Сказал просто, от души. Ладынин усмехнулся: – Не премину. Только после работы. У меня порядок такой: кончил дело – гуляй смело.

– Мой порядок! – одобрил дед.

Ладынин избегал подобных угощений. Конечно, по большей части приглашают от чистого сердца. Однако находятся и такие (особенно здесь, в Лядцах), что делают это с задней мыслью – выманить справку, за которой можно было бы спрятаться от колхозной работы или получить скидку по налогам. Бывали уже такие случаи в его недолгой послевоенной практике. А потому Ладынин чрезвычайно осторожно принимал приглашения. Очень уж неудобно, обидно, оскорбительно становится, когда начинаешь понимать, что человек зазвал тебя с корыстной целью. Доктор даже от приглашений Ша-ройки отказывался. Хитрый мужик! Такому положи палец в рот – вмиг откусит. Вот и сейчас он неожиданно, медленной хозяйской походкой вышел из переулка. Увидел – и не пошел навстречу, а подождал, пока подойдет Ладынин. Поздоровался с небрежностью занятого человека. Но у Ладынина возникло подозрение, что Шаройка встретил его не совсем случайно.

– Лечите? – спросил он, чтоб с чего-нибудь начать раз говор. В руках у него – уже кисет с самосадом, и он, не ожидая ответа, сразу же предлагает: – Закуривайте.

Ладынин оторвал порядочный клочок газеты и, сворачивая цигарку, ответил:

– Лечу, – и, вспомнив слоза Клавди, добавил – Сразу от всех болезней.
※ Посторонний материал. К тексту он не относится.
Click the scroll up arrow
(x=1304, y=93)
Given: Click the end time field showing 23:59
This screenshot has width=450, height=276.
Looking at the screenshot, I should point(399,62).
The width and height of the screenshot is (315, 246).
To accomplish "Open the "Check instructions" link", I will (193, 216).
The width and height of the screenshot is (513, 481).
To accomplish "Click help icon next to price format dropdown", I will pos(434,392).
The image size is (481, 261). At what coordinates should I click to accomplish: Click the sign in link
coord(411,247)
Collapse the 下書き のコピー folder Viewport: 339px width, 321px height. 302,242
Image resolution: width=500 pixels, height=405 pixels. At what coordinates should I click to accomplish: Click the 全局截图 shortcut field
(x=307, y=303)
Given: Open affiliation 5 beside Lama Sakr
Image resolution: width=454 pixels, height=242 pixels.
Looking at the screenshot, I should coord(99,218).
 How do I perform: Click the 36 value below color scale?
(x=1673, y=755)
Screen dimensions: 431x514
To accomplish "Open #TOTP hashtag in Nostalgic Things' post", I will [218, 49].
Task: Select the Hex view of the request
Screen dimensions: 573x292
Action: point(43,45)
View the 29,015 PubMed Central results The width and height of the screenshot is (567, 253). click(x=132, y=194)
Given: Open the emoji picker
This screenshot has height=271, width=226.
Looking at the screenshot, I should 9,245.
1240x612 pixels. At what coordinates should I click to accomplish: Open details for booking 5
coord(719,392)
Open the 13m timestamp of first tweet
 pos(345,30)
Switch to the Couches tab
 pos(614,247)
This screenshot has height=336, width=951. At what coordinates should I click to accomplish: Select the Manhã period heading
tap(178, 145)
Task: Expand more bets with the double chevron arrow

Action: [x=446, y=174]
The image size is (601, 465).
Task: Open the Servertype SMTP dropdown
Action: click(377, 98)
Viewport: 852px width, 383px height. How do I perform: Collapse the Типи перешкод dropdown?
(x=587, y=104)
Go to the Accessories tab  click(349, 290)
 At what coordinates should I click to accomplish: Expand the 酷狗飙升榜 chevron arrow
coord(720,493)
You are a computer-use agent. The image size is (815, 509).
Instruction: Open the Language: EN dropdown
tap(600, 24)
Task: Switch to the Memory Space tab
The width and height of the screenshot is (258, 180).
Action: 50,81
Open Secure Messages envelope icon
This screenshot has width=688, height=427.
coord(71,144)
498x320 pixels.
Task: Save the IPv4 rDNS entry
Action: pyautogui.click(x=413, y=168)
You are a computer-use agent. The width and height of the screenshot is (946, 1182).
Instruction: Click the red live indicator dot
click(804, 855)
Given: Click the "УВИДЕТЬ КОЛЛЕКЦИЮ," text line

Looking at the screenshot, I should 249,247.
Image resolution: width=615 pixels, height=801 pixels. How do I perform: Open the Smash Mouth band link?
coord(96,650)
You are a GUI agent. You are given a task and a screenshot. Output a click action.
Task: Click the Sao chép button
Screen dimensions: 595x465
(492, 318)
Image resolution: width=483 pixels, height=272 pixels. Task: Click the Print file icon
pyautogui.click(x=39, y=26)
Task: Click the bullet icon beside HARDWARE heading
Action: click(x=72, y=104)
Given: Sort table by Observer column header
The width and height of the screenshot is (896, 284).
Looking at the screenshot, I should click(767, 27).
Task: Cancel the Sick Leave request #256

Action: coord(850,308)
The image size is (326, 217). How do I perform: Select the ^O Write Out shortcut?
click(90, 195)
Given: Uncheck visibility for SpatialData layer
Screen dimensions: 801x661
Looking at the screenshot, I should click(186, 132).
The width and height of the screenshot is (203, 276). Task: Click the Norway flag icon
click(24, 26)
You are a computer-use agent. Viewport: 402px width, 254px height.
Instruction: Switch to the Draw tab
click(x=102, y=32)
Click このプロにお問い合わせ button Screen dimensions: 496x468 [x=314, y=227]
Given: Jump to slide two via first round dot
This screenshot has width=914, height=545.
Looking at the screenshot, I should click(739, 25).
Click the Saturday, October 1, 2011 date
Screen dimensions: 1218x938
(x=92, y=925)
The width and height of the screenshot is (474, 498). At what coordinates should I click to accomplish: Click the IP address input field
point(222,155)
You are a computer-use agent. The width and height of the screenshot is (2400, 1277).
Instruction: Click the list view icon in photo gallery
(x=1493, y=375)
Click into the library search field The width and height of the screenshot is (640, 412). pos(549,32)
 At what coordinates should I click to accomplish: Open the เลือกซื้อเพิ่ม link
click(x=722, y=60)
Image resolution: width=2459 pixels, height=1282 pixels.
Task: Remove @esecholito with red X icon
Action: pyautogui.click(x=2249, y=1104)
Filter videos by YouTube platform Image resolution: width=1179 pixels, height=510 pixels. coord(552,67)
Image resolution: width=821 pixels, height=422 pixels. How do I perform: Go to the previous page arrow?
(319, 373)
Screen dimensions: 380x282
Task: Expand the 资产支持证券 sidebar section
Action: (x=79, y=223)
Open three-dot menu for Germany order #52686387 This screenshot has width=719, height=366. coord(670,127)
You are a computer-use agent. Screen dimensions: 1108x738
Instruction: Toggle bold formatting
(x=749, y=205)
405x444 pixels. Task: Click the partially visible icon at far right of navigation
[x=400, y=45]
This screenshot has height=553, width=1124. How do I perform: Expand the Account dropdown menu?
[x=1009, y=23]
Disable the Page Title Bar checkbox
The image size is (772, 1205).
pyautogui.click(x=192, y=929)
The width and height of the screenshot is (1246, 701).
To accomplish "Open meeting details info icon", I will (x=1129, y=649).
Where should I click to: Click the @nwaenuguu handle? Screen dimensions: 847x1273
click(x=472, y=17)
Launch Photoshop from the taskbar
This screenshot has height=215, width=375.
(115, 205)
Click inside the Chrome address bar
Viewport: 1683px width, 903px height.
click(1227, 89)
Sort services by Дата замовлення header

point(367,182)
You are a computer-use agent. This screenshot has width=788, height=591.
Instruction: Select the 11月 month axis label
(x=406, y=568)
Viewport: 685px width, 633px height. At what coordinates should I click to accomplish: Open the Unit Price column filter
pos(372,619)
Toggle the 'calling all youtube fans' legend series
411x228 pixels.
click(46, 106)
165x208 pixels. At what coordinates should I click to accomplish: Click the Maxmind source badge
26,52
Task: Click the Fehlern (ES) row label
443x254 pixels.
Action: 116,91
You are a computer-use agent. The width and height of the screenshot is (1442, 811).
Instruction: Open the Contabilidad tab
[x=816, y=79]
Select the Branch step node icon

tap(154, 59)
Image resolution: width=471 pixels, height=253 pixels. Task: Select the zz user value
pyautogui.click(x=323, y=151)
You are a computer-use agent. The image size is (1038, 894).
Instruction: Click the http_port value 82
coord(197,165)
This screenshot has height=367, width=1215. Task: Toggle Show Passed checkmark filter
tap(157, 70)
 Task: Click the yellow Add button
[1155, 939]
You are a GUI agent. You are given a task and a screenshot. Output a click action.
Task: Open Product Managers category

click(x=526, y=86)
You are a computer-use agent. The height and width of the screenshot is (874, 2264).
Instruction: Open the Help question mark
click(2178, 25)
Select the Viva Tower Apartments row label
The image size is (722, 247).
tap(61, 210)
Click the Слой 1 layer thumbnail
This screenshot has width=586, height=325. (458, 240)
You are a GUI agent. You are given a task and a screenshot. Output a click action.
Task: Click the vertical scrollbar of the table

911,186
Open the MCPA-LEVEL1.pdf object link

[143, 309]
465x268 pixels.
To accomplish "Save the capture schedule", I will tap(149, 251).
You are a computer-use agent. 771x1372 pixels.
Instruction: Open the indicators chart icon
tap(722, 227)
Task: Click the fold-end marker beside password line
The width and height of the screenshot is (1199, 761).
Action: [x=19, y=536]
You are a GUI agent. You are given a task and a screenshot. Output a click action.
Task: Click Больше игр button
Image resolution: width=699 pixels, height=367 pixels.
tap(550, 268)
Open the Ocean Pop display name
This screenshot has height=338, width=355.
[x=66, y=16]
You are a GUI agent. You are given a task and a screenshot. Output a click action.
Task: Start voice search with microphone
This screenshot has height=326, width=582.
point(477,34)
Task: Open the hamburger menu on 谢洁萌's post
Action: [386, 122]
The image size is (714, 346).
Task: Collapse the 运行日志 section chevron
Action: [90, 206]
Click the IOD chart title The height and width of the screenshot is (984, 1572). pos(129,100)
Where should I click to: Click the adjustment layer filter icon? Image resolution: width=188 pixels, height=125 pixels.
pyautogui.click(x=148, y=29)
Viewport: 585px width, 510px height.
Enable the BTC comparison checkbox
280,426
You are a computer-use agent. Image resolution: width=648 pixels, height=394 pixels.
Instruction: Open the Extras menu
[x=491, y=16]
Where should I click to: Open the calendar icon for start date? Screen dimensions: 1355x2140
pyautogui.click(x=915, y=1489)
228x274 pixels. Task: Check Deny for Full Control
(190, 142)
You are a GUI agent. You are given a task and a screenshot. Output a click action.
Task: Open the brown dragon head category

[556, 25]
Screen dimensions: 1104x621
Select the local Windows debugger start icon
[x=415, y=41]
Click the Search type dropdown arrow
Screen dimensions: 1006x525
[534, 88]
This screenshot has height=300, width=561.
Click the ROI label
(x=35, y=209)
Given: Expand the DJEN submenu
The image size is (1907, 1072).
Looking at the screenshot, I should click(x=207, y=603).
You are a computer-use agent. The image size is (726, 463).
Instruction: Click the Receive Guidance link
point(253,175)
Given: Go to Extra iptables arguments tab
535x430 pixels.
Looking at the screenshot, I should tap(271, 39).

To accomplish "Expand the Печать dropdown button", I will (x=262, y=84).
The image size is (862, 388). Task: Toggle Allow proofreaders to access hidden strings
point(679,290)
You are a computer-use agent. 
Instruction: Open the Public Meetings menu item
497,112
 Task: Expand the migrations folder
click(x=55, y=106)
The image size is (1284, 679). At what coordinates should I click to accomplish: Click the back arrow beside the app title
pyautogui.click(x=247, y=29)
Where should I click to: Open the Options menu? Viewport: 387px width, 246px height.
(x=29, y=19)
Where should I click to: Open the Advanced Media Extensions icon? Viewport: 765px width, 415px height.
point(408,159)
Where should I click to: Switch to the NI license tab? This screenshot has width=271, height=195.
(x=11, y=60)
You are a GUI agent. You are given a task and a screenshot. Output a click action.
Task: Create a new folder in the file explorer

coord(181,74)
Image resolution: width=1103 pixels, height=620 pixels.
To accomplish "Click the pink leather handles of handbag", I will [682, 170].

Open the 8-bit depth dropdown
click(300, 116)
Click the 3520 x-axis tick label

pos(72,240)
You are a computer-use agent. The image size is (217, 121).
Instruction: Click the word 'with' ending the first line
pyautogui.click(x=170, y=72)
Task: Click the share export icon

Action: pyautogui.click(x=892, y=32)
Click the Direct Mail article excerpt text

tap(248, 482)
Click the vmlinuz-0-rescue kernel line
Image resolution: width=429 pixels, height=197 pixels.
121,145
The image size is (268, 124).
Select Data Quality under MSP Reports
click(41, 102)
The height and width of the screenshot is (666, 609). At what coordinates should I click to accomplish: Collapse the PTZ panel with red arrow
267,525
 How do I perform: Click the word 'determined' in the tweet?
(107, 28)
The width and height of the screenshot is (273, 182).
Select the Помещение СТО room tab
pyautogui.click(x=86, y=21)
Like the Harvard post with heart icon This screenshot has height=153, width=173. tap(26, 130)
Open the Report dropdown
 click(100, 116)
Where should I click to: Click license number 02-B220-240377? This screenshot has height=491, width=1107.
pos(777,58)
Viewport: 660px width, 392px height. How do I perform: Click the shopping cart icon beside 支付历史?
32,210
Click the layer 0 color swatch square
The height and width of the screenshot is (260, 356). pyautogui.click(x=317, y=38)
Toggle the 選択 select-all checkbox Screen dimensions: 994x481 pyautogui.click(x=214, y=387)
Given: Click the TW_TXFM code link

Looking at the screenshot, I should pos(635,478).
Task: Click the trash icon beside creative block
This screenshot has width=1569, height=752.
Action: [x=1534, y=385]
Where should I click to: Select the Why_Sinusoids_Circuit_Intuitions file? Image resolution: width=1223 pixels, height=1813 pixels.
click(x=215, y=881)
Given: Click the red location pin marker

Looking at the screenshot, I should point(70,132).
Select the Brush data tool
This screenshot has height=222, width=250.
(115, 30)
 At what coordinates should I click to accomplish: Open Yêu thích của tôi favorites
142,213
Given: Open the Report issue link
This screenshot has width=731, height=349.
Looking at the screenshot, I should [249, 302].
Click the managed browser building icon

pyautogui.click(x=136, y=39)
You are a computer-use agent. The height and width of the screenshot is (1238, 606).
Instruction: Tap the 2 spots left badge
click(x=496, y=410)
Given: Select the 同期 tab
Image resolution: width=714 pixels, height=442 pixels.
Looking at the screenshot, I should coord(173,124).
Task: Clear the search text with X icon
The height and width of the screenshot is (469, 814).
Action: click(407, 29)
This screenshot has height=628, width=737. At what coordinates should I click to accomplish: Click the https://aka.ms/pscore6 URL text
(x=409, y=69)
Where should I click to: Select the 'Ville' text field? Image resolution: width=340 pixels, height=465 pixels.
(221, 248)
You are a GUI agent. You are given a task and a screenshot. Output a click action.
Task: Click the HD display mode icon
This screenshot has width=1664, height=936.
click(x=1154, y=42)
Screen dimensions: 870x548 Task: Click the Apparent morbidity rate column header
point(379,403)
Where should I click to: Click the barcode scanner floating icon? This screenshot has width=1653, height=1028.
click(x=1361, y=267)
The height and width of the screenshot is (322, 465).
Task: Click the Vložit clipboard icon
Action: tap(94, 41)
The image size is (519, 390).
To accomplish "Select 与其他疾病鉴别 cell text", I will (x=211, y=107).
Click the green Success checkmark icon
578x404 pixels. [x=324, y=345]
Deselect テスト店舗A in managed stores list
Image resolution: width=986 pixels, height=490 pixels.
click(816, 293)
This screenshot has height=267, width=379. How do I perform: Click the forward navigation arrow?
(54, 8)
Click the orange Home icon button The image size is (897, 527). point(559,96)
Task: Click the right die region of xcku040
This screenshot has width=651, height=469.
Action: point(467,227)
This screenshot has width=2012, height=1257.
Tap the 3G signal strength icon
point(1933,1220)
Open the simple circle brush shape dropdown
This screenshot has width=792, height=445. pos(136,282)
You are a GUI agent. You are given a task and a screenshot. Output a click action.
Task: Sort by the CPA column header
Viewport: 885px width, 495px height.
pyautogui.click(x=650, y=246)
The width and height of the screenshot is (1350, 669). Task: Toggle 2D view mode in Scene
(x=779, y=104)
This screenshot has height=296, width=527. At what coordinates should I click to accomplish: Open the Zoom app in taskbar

– Гм-гм… интересно. И давно у нас?

– Часов с одиннадцати.

Шаройка отогнул полу ватника, вытащил старинные карманные часы-луковицу, щелкнул крышкой.

– Что ж, пора обедать. Может, зайдем ко мне?.

– Нет, спасибо. Я хотел заглянуть на вашу ферму, полюбопытствовать, как вы решение сельсовета выполнили.

– А-а, – многозначительно протянул Шаройка. – Пожалуйста. Кстати, мы стоим возле хаты заведующего фермой. Минуточку, я позову…

Он зашел во двор, хотя можно было позвать с улицы.

Ладынин усмехнулся:

«Детская хитрость… Договорятся врать в одно слово».

Они не спешили выходить. Ладынину стало как-то неловко стоять на улице и ждать, и он, сдерживая нарастающее раздражение, пошел по направлению к ферме.

«Надо этого уважаемого хозяина пригласить на открытое собрание и так продраить с песочком, чтобы он понял, что такое настоящая критика». Ладынин знал, что Шаройка всегда соглашается с любой критикой, но потом все равно делает по-своему.

Его догнал заведующий фермой Корней Лесковец (в Ляд-цах почти половина деревни – Лесковцы). Плечистый, хоро-шо сложенный мужчина, с крупными, правильными, даже красивыми, но какими-то неподвижными чертами лица, с курчавыми волосами, выбивавшимися из-под шапки и закрывавшими широкий лоб. Одет он был по-летнему: картуз, легкий, узковатый в плечах плащ-дождевик нараспашку, под ним – неподпоясанная гимнастерка.

– А где председатель? – спросил Ладынин.

– Там, – ответил Корней, неопределенно махнув рукой назад.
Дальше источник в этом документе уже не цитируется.